Si el anteproyecto de ley es finalmente aprobado por las Cortes, que lo será, la disforia de género ya no será una patología médica —algo curioso en un Gobierno que ha hecho encendidas protestas sobre el respeto a la Ciencia—, sino que dotará a Stan del derecho de autodeterminarse frente a la realidad sin ningún tipo de prueba, testigo o informe psiquiátrico. Por lógica política, el Gobierno ha previsto, igual que lo prevé la primera ley trans autonómica que padecen los ciudadanos de la Comunidad de Madrid desde 2016, que ese proceso de autodeterminación personal cuente con la fuerza del Estado para acallar cualquier tipo de crítica o de oposición con severas multas, invirtiendo la carga de la prueba —cómo si no— al tiempo que incorpora a las aulas, los currículos y las oposiciones, el adoctrinamiento en este nuevo derecho humano. El macarthismo ha vuelto. De otra manera, pero peor.
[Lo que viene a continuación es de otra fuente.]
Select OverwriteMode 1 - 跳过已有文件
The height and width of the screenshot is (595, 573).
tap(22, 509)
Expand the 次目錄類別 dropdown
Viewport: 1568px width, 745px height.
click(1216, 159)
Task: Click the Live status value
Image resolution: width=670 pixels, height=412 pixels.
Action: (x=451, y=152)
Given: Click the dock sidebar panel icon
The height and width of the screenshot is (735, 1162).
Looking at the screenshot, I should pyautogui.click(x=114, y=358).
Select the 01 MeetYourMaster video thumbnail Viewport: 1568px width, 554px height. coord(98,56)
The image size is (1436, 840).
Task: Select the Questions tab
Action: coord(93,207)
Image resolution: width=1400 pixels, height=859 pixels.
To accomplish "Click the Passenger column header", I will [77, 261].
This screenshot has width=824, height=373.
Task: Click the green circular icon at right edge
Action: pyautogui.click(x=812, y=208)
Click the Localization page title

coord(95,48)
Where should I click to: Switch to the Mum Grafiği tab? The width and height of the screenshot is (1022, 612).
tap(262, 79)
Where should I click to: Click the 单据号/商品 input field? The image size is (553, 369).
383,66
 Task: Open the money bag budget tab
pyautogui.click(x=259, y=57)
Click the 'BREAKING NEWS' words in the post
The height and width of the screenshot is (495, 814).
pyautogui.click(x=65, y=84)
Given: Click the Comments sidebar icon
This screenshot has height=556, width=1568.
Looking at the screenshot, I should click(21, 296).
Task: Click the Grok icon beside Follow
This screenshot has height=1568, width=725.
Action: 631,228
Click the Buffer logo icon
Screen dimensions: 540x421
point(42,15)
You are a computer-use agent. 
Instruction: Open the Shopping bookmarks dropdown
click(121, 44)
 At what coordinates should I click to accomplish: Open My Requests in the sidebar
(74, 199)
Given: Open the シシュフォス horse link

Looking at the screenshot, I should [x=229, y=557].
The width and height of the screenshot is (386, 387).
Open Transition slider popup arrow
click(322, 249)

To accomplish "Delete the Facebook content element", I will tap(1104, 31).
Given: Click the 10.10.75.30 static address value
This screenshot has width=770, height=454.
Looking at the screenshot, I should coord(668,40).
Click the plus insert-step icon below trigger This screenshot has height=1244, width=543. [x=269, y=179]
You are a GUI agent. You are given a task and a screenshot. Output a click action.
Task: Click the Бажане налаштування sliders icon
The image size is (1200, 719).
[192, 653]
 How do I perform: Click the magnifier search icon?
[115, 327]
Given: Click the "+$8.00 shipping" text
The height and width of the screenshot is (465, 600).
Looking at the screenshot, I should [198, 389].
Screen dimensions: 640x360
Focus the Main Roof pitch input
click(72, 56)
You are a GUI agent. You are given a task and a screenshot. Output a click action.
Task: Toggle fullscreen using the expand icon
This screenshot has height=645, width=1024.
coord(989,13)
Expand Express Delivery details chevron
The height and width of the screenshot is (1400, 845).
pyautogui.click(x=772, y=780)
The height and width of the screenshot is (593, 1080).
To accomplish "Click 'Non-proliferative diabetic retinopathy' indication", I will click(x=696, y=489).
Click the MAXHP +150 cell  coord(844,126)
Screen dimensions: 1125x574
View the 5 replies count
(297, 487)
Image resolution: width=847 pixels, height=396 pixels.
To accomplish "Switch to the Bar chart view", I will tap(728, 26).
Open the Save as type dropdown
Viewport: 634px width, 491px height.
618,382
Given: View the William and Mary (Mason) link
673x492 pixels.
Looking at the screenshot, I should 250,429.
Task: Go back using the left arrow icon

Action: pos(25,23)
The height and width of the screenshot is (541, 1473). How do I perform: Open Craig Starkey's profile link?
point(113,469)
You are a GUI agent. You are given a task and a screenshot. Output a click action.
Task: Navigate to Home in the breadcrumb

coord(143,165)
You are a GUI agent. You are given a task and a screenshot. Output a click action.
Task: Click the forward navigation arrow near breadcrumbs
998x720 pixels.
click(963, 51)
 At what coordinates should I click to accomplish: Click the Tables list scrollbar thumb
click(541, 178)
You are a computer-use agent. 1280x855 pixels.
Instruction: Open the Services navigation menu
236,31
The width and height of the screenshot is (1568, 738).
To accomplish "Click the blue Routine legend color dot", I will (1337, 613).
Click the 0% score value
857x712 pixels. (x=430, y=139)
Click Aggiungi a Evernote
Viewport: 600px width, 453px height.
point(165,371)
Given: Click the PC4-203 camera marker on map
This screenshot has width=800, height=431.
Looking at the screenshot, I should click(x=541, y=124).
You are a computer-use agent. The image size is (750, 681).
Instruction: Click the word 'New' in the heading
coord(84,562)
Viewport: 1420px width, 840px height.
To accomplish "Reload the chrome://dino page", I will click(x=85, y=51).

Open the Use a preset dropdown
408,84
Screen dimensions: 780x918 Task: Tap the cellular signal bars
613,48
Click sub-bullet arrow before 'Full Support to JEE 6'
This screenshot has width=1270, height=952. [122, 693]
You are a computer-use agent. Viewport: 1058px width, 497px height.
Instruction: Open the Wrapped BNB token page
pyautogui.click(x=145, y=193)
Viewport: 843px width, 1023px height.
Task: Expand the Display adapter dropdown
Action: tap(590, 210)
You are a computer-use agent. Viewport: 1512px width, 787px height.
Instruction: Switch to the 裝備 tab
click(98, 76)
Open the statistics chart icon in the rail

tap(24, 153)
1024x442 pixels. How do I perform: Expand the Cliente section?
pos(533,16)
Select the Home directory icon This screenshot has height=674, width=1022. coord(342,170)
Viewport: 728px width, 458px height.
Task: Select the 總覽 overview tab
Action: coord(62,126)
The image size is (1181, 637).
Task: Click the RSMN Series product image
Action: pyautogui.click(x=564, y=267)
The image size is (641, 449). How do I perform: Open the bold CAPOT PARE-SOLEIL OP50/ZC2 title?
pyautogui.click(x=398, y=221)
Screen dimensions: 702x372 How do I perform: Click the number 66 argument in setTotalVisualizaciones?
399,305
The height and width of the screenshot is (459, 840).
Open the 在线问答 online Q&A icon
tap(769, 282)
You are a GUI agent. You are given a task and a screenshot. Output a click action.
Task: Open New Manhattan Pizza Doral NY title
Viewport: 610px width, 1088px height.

Ha habido quien en las primeras horas ha reaccionado aullando a la luna sobre el hecho de que la ley protege la idea de que los menores de edad también puedan acceder sin más requisitos, sin informes médicos y sin autorización paterna al Registro Civil, a y a todos los catálogos de discriminaciones positivas y de prestaciones de nuestro sistema sanitario —¿por qué, si no es una patología?—, pero con ser grave dar esa capacidad a un menor sin que haga falta en esa transición el acompañamiento de la psiquiatría y de sus tutores, no es lo esencial.
Lo fundamental de este anteproyecto de ley es que impone la victoria política de otra norma de derecho positivo, pero esta elevada a la enésima potencia. La mera voluntad del legislador que hasta ahora imponía sus deseos pasando por encima de cualquier otra consideración legal, histórica o de sentido común, se permite ahora, y por primera vez, alterar la naturaleza con desprecio de la ciencia.
Con el concurso melifluo de esa derecha que sólo sabe vivir en el consenso (el PP ya ha asegurado que hace falta una Ley Trans, no esta, pero sí una) y la sola oposición de VOX, las posibilidades que se le abren a la izquierda son infinitas en este proceso génerofluido y blando de destrucción de la razón. ¿Y los partidos nacionalistas por qué no se oponen en un asunto que parece transversal? Es más que evidente que un Estado que permite la autodeterminación de algo autoindeterminable como es el sexo biológico, tendrá extraordinariamente difícil argumentar en contra de la autodeterminación de cualquier convención artificial, por muy moral que sea. España, por ejemplo.